Major challenges remain, of course. A central one is the need in Omaha, as elsewhere, for affordable housing and rental assistance for modest-income households.
Workforce housing for mid-low incomes. Finding an affordable place to live can be enormously difficult for Omaha residents who make more than minimum wage but not much more — about $45,000 for an individual worker, for instance. Omaha could make major gains toward reducing people’s potential for homelessness by boosting its housing stock for that demographic, McCoy said.
Financial support for fixed-income households. These are households in which individuals depend on Social Security or disability checks.
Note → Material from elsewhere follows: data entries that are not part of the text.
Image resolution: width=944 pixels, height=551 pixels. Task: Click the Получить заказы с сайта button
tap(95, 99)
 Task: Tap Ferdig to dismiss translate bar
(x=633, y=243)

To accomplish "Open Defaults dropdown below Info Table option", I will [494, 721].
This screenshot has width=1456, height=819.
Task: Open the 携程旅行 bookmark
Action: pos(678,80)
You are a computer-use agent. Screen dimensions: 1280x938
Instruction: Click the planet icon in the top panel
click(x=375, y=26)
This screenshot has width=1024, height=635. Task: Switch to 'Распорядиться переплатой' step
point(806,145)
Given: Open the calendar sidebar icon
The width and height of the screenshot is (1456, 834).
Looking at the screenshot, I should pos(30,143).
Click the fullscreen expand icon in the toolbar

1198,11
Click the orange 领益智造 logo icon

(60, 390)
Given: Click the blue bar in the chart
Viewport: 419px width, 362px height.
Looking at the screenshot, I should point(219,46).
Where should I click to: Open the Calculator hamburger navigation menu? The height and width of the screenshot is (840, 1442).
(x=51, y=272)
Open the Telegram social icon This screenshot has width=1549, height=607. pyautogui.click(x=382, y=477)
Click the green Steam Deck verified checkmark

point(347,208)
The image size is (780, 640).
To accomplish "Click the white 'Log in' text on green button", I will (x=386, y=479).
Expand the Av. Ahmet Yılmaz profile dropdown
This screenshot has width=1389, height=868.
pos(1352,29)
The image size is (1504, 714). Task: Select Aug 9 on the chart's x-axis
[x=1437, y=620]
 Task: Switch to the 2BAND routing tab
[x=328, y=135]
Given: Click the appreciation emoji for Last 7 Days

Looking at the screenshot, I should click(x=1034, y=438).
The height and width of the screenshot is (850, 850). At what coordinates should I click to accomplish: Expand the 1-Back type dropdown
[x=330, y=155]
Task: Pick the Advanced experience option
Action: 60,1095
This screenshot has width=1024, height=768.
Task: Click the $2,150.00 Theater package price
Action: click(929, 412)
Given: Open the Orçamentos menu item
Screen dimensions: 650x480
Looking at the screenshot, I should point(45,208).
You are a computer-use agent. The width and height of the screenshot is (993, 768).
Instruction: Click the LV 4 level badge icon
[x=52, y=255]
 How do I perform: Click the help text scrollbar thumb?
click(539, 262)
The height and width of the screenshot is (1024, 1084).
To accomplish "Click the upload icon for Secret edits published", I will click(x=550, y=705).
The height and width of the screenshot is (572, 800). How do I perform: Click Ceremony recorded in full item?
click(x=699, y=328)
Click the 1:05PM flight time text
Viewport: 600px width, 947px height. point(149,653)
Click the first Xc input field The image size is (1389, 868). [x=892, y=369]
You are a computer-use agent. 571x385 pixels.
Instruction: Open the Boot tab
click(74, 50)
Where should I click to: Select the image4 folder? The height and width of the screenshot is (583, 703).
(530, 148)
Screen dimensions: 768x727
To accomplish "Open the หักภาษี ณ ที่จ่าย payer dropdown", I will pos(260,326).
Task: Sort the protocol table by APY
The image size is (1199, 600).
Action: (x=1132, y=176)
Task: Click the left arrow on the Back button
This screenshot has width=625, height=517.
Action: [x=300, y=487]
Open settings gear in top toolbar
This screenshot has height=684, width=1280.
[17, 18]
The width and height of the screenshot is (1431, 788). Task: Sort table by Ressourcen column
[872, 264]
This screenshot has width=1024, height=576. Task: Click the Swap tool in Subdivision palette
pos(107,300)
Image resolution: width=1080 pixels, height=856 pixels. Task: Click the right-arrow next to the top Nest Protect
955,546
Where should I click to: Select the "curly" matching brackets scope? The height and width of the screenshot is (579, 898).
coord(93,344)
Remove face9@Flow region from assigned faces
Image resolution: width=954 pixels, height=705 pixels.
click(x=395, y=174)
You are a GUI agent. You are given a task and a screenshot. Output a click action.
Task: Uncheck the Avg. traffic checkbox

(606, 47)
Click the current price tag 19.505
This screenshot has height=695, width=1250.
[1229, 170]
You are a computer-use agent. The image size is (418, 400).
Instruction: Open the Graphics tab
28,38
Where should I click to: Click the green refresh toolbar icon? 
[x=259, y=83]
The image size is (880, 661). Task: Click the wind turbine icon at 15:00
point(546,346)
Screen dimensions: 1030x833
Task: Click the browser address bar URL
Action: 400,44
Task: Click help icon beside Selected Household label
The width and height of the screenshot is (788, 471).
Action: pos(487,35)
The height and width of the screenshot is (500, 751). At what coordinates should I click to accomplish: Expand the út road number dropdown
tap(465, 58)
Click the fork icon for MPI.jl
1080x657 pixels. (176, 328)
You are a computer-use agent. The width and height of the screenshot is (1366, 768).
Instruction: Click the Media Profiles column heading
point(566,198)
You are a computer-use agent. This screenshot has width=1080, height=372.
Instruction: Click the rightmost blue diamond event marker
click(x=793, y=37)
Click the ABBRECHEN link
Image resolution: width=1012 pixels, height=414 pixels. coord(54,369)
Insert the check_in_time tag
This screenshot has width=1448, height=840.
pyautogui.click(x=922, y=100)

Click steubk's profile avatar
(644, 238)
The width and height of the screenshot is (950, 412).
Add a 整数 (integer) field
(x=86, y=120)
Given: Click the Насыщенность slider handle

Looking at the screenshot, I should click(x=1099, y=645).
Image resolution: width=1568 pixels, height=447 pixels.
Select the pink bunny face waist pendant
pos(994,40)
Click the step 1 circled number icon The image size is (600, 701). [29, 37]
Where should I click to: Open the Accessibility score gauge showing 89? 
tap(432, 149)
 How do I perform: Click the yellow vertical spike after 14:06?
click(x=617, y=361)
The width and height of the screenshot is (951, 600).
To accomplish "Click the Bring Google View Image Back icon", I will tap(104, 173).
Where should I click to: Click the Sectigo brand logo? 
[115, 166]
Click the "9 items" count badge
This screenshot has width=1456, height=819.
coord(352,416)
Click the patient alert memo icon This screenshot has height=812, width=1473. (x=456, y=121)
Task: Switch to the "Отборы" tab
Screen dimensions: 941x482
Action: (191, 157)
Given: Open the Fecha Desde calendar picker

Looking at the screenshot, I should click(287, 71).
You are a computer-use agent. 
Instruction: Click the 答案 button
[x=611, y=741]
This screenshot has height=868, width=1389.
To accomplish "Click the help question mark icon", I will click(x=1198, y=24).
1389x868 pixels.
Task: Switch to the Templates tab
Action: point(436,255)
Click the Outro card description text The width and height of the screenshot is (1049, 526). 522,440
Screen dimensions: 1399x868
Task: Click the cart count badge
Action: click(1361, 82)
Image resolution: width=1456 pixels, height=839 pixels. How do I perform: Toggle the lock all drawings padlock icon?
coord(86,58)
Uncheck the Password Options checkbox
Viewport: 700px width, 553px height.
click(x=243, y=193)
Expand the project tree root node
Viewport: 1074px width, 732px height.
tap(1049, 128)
Additional rental assistance. The federal government provides Section 8 vouchers to qualified individuals to help defray part of their housing cost. The program “is an amazing success, but there aren’t enough vouchers out there,” McCoy said. “Some people, especially those on fixed incomes, could use additional support. If there was an additional subsidy, that makes a huge impact on a person’s ability to find housing.”
Omaha has built a strong foundation in working to address homelessness, and those successes deserve recognition. But even with that progress, daunting challenges remain — above all, in working long term to boost Omaha’s supply of affordable housing.